This patch has the same motivating example as D48466, but I'm trying to kill the setcc bool math sooner rather than later.
By matching a larger pattern that includes both the low-bit mask and the trailing add/sub, we can create a universally good fold because we always eliminate the condition code intermediate value.
Here are Alive proofs for these (currently instcombine folds the 'add' variants, but misses the 'sub' patterns):
https://rise4fun.com/Alive/Gsyp
Name: sub of zext cmp mask %a = and i8 %x, 1 %c = icmp eq i8 %a, 0 %z = zext i1 %c to i32 %r = sub i32 C1, %z => %optional_cast = zext i8 %a to i32 %r = add i32 %optional_cast, C1-1 Name: add of zext cmp mask %a = and i32 %x, 1 %c = icmp eq i32 %a, 0 %z = zext i1 %c to i8 %r = add i8 %z, C1 => %optional_cast = trunc i32 %a to i8 %r = sub i8 C1+1, %optional_cast
All of the tests look like improvements or neutral to me. But it is possible that x86 test+set+bitop is better than what we now show here. I suspect we could do better by adding another fold for the 'sub' variants in particular.
We start with select-of-constant in IR in the larger motivating test, so that's why I included tests with selects.
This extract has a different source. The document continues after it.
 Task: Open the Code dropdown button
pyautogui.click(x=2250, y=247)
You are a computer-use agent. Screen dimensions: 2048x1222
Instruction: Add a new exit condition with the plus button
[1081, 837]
Proofs for those variants:
https://rise4fun.com/Alive/Bx1
Name: true const is bigger Pre: C2 == (C1 + 1) %a = and i8 %x, 1 %c = icmp eq i8 %a, 0 %r = select i1 %c, i64 C2, i64 C1 => %z = zext i8 %a to i64 %r = sub i64 C2, %z Name: false const is bigger Pre: C2 == (C1 + 1) %a = and i8 %x, 1 %c = icmp eq i8 %a, 0 %r = select i1 %c, i64 C1, i64 C2 => %z = zext i8 %a to i64 %r = add i64 C1, %z
I have not stepped through the PPC tests to see how the 3 unchanged select tests escaped any diffs. It's possible that those are not folded the same as x86 initially or something later reverses what we're doing here.
Why not "getValueType() == MVT::i1"?